§ Exercise instructions: Leave out the pictures and output the data verbatim.
BEGIN Records for the exercise
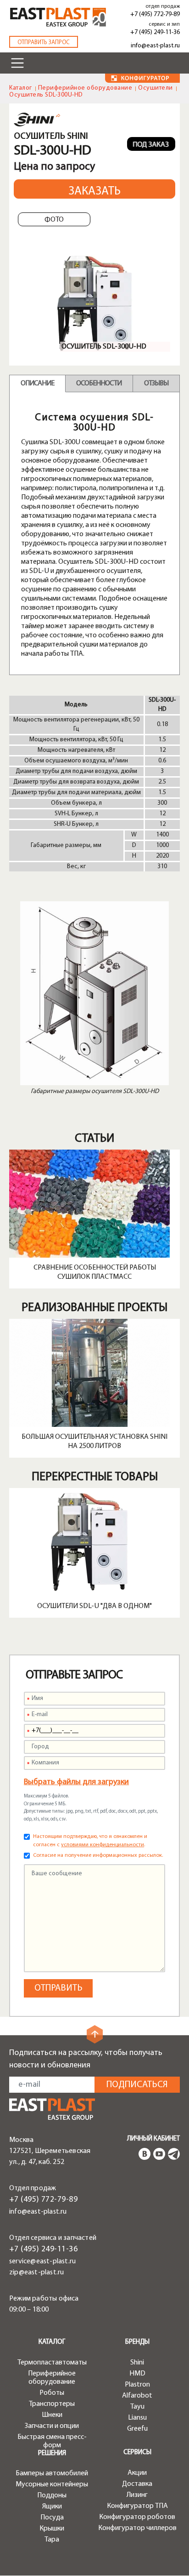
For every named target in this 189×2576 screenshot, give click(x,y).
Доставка (137, 2484)
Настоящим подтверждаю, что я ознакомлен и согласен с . (90, 1841)
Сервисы (137, 2452)
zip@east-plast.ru (36, 2272)
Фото (54, 219)
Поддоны (52, 2495)
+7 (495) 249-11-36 (155, 32)
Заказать (94, 191)
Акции (137, 2473)
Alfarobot (137, 2395)
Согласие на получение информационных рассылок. (98, 1855)
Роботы (51, 2393)
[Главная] (52, 2109)
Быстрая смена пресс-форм (52, 2441)
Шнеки (52, 2415)
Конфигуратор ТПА (137, 2506)
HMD (137, 2373)
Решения (52, 2453)
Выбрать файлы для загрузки (76, 1782)
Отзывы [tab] (156, 383)
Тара (51, 2539)
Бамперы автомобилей (52, 2473)
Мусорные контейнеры (52, 2484)
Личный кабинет (153, 2138)
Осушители (155, 88)
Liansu (137, 2417)
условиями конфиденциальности (102, 1845)
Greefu (137, 2429)
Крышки (51, 2528)
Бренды (137, 2342)
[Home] (58, 17)
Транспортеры (52, 2404)
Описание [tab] (37, 383)
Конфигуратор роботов (137, 2517)
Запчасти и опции (52, 2426)
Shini (137, 2362)
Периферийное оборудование (85, 88)
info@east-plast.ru (155, 45)
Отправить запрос (43, 43)
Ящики (52, 2506)
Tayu (137, 2406)
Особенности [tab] (99, 383)
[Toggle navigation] (17, 63)
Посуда (52, 2517)
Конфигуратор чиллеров (137, 2528)
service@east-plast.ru (42, 2261)
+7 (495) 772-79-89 (155, 14)
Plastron (137, 2384)
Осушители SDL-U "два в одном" (94, 1606)
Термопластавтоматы (52, 2362)
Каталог (20, 88)
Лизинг (137, 2495)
END Records for the exercise
§ Task response:
For every named target in this 189×2576 screenshot, give click(x,y).
Доставка (137, 2484)
Настоящим подтверждаю, что я ознакомлен и согласен с . (90, 1841)
Сервисы (137, 2452)
zip@east-plast.ru (36, 2272)
Фото (54, 219)
Поддоны (52, 2495)
+7 (495) 249-11-36 (155, 32)
Заказать (94, 191)
Акции (137, 2473)
Alfarobot (137, 2395)
Согласие на получение информационных рассылок. (98, 1855)
Роботы (51, 2393)
[Главная] (52, 2109)
Быстрая смена пресс-форм (52, 2441)
Шнеки (52, 2415)
Конфигуратор ТПА (137, 2506)
HMD (137, 2373)
Решения (52, 2453)
Выбрать файлы для загрузки (76, 1782)
Отзывы [tab] (156, 383)
Тара (51, 2539)
Бамперы автомобилей (52, 2473)
Мусорные контейнеры (52, 2484)
Личный кабинет (153, 2138)
Осушители (155, 88)
Liansu (137, 2417)
условиями конфиденциальности (102, 1845)
Greefu (137, 2429)
Крышки (51, 2528)
Бренды (137, 2342)
[Home] (58, 17)
Транспортеры (52, 2404)
Описание [tab] (37, 383)
Конфигуратор роботов (137, 2517)
Запчасти и опции (52, 2426)
Shini (137, 2362)
Периферийное оборудование (85, 88)
info@east-plast.ru (155, 45)
Отправить запрос (43, 43)
Ящики (52, 2506)
Tayu (137, 2406)
Особенности [tab] (99, 383)
[Toggle navigation] (17, 63)
Посуда (52, 2517)
Конфигуратор чиллеров (137, 2528)
service@east-plast.ru (42, 2261)
+7 (495) 772-79-89 (155, 14)
Plastron (137, 2384)
Осушители SDL-U "два в одном" (94, 1606)
Термопластавтоматы (52, 2362)
Каталог (20, 88)
Лизинг (137, 2495)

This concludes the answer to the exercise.